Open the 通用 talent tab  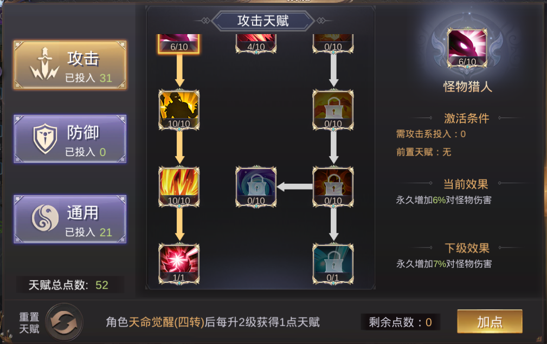70,219
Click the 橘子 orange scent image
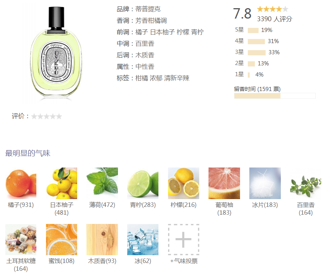325x273 pixels. [21, 183]
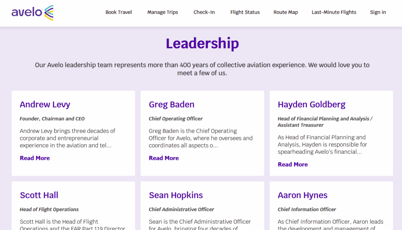Open Andrew Levy's name heading
This screenshot has height=230, width=402.
[45, 104]
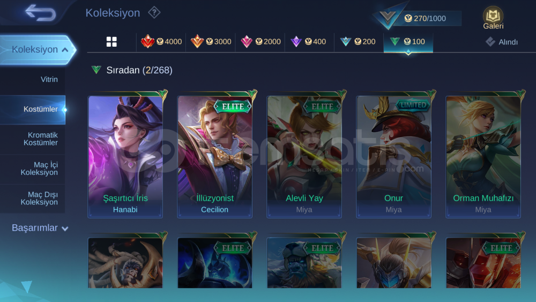The image size is (536, 302).
Task: Open Maç Dışı Koleksiyon in the sidebar
Action: click(33, 198)
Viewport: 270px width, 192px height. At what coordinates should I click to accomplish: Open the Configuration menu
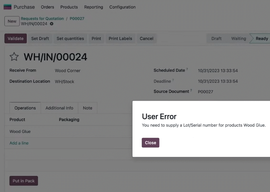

########

PROBLÈME POSÉ: Recopiez à l'identique les lignes des entrées ci-dessus, depuis celle qui contient « Click the 橘子 orange scent image » jusqu'à la fin des entrées, bornes incluses. N'incluez pas les images dans la réponse.

TÂCHE RÉALISÉE:
Click the 橘子 orange scent image
325x273 pixels. [21, 183]
Open Andrew Levy's name heading
This screenshot has height=230, width=402.
[45, 104]
The image size is (536, 302).
Task: Open Maç Dışı Koleksiyon in the sidebar
Action: click(33, 198)
Viewport: 270px width, 192px height. At what coordinates should I click to accomplish: Open the Configuration menu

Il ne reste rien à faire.